Though the scientists I interviewed over the years shared a range of perspectives on the thorny issues of noise and chaos in computer simulations of biology, it wasn’t until I conducted an interview with a more junior neuroscientist at the Blue Brain Project that I heard an answer that cut through the positivist public-relations gloss. Asked how one would ever find the “right” kind of variability in a simulation of a biological organism, she replied: “That's a good question, because the right kind, we can never know what's the right kind of variability.”
If we can never know the right kind of variability, it seems that what we’re really talking about in efforts to simulate biological structures on computers is a digital system that does exactly what its creators want it to do. Taking cues from AI, computational neuroscience is gradually leaving behind biological brains in search of perfect algorithms, which like its cousins in deep learning, may ultimately produce more black boxes that execute tasks but remain internally inscrutable.
In the halls of server farms and neuroscience labs intent on reproducing biological function on digital machines, ethical accountability for the identity of the simulation then becomes a central issue. Far from reaching an objective reconstruction of “the human brain,” simulations of neural activity will ultimately hold a mirror up to the biases of their creators. And when it comes to tech companies that believe understanding a system is not essential to manipulating it or reproducing a version of it for profit, what will that mean when the system in question is the human brain?

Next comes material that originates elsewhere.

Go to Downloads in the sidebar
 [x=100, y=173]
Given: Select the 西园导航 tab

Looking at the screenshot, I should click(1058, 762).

One of Markram’s motivations for wanting to accelerate neuroscience towards a full simulation of a human brain was the helplessness he felt when confronted by his son’s autism diagnosis. Indeed, for many researchers in the field, the intentions behind the work can be deeply personal and, at least in theory, widely beneficial—which is why I remain drawn to the capability for improving the human condition enabled by experimentation and scientific ambition. Yet as technology races ahead and a certain strain of technocratic salesmanship continues to command the collective human ear, the line between fiction and reality will continue to be blurred, leading to cycles of hype and disappointment that threaten long-term public confidence in science.
This is an opinion and analysis article.